> _Task requirements_: Copy the rows from the first line down to the line with "view archive is", swapping "GUI agent" for "screen assistant" and keeping everything else the same.

(Saved entries)
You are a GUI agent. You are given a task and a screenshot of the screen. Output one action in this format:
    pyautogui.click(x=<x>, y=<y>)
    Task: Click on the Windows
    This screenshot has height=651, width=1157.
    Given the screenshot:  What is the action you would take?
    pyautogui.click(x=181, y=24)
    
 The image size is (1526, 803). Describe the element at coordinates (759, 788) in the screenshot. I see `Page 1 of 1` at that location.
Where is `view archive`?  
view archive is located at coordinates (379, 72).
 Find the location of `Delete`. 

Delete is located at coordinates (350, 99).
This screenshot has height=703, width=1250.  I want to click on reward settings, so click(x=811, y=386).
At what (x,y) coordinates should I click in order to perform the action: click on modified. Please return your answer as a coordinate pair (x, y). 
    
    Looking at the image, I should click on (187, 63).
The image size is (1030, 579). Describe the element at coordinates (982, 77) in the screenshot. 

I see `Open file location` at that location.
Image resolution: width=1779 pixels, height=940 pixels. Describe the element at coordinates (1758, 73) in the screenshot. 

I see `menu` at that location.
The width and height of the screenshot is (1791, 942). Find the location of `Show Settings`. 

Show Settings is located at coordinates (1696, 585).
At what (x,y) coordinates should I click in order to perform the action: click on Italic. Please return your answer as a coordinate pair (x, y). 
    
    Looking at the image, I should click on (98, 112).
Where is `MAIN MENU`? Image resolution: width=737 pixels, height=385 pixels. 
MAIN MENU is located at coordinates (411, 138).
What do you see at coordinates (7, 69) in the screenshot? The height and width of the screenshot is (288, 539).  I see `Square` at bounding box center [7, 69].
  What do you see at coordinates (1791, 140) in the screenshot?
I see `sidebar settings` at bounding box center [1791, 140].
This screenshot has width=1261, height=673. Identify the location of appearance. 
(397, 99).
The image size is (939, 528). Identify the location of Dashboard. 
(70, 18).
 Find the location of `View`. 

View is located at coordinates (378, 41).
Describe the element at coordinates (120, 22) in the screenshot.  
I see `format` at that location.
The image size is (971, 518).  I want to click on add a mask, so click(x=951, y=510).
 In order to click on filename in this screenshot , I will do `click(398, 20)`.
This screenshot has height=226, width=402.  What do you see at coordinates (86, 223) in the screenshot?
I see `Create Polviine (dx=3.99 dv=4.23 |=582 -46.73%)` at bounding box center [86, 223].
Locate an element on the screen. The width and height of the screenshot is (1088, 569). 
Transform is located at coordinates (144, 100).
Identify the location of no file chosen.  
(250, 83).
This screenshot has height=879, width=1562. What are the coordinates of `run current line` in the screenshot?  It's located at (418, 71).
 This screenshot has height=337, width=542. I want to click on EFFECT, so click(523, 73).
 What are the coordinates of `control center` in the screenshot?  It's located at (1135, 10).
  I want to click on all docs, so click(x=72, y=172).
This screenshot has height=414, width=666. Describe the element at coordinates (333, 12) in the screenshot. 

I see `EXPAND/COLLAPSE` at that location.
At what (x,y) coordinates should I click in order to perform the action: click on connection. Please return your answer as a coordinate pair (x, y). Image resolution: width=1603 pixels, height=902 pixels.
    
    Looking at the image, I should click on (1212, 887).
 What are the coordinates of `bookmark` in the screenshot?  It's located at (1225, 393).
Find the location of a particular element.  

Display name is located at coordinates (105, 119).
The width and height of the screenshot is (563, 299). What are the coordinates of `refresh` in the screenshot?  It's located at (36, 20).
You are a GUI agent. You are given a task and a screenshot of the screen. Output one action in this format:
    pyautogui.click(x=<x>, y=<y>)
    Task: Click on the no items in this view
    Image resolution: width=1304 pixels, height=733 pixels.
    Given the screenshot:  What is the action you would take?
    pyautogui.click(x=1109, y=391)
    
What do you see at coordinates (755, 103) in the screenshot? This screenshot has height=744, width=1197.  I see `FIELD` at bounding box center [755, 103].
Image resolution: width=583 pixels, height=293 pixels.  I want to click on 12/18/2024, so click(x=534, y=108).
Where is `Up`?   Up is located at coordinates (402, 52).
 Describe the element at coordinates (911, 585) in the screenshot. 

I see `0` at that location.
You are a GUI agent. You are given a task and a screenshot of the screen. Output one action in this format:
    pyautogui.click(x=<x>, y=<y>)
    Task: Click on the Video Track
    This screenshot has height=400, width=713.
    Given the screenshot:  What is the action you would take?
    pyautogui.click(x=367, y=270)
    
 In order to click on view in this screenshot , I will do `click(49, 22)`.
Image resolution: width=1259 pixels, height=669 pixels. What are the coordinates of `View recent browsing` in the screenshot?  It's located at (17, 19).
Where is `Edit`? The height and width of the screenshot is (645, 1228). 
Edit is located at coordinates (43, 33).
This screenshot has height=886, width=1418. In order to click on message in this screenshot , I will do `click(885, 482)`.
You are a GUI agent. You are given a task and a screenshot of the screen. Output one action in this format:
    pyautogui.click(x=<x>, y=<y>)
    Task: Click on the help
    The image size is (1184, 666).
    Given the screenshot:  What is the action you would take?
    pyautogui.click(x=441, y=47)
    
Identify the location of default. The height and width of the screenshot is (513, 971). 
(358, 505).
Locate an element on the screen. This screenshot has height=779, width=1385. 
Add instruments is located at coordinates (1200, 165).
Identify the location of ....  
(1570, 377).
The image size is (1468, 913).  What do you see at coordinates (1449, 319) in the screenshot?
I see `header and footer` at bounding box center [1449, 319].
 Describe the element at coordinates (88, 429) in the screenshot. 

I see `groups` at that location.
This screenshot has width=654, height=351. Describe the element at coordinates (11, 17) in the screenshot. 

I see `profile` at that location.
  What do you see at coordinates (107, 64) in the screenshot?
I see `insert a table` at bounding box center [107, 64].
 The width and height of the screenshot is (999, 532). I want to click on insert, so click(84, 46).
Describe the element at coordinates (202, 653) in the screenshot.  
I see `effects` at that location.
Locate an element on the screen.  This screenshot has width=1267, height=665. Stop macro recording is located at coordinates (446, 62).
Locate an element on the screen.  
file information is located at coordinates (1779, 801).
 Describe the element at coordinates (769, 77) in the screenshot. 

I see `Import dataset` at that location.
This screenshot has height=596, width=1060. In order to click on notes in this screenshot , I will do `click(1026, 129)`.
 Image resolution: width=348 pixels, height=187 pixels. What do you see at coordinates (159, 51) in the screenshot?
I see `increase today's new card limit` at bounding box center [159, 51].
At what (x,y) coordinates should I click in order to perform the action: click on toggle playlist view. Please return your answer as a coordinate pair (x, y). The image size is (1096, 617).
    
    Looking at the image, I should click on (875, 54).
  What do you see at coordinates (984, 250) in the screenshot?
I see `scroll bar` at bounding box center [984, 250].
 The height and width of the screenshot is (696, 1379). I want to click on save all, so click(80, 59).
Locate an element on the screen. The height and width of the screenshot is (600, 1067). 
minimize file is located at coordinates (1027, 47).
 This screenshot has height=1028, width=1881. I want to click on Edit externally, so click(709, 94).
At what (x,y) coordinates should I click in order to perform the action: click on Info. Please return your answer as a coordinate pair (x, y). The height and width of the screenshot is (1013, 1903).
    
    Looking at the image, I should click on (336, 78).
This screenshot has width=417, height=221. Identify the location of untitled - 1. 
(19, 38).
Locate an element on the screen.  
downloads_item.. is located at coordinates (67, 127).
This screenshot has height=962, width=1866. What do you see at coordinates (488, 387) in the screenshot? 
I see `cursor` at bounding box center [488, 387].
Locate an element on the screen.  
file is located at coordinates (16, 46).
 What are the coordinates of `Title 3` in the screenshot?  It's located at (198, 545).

> _Solution to the exercise_:
You are a screen assistant. You are given a task and a screenshot of the screen. Output one action in this format:
    pyautogui.click(x=<x>, y=<y>)
    Task: Click on the Windows
    This screenshot has height=651, width=1157.
    Given the screenshot:  What is the action you would take?
    pyautogui.click(x=181, y=24)
    
 The image size is (1526, 803). Describe the element at coordinates (759, 788) in the screenshot. I see `Page 1 of 1` at that location.
Where is `view archive`?  
view archive is located at coordinates (379, 72).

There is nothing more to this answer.